Data from a data collection
__________________________________________________
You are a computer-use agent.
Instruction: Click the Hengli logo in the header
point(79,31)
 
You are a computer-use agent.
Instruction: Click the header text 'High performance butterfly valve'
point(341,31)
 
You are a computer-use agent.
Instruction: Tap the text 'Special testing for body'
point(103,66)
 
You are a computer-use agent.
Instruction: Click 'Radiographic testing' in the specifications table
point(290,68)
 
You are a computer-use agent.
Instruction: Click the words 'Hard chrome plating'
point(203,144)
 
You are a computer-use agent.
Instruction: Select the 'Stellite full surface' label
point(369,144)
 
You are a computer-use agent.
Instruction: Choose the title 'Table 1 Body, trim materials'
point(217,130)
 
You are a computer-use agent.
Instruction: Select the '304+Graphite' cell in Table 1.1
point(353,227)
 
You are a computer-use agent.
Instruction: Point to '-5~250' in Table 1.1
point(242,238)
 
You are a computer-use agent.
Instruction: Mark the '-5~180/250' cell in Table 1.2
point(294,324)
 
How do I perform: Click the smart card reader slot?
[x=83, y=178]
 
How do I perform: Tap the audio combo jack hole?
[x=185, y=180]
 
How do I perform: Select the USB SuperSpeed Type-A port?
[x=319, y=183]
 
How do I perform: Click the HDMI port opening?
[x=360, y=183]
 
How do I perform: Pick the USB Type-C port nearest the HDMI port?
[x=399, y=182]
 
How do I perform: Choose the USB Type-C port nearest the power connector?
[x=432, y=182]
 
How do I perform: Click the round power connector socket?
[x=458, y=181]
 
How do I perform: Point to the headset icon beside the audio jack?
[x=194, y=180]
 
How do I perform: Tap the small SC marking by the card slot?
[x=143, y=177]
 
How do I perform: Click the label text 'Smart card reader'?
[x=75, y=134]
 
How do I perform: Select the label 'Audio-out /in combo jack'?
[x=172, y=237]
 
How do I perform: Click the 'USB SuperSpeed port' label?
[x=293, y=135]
__________________________________________________
Objective: Reproduce verbatim the data from the line containing "How do I perform: Click the label" through the final line of the data, inclusive.

Response:
How do I perform: Click the label text 'Smart card reader'?
[x=75, y=134]
 
How do I perform: Select the label 'Audio-out /in combo jack'?
[x=172, y=237]
 
How do I perform: Click the 'USB SuperSpeed port' label?
[x=293, y=135]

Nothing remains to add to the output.